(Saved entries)
════════════════════

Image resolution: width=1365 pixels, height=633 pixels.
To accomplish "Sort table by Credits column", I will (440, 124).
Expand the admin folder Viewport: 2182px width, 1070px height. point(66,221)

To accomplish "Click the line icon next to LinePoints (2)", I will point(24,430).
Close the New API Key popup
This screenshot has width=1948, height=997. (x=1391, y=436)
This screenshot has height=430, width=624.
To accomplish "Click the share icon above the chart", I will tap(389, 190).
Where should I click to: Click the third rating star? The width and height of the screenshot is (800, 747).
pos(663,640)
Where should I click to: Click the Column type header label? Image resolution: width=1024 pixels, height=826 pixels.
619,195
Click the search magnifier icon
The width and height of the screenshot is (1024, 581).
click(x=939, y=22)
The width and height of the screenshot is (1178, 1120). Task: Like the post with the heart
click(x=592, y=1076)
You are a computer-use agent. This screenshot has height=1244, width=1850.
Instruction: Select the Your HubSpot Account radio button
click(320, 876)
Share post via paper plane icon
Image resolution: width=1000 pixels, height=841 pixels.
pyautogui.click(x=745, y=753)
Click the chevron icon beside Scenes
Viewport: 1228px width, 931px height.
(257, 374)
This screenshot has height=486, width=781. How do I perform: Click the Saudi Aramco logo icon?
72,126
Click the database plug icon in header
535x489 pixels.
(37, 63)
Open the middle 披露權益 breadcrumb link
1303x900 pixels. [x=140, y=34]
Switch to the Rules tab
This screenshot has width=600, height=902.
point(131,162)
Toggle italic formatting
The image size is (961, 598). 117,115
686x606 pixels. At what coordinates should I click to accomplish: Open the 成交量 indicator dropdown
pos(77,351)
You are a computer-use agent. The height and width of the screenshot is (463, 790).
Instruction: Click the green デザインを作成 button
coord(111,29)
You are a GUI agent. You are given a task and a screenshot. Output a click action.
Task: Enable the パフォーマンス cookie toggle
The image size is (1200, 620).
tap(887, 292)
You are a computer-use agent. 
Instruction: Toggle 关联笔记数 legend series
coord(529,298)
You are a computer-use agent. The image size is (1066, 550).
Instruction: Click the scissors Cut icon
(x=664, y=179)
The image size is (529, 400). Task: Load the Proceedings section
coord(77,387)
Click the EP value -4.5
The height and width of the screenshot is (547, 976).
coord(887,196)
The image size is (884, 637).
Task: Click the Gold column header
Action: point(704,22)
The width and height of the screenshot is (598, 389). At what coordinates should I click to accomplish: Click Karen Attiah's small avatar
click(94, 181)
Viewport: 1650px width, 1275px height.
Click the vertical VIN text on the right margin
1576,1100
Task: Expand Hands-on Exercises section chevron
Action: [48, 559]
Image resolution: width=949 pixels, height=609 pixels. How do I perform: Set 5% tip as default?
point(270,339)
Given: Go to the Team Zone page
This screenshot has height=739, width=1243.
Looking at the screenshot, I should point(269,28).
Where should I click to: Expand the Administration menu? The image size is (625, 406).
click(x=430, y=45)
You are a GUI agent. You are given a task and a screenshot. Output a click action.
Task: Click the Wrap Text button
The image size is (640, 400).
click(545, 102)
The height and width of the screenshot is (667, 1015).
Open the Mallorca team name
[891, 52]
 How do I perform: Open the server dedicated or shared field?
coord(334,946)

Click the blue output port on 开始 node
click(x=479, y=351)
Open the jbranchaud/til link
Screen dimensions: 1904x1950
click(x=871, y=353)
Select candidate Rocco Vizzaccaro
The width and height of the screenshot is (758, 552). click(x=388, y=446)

════════════════════

Task directions:
Where a line above holds the string "will", show that line.

Output:
To accomplish "Sort table by Credits column", I will (440, 124).
To accomplish "Click the line icon next to LinePoints (2)", I will point(24,430).
To accomplish "Click the share icon above the chart", I will tap(389, 190).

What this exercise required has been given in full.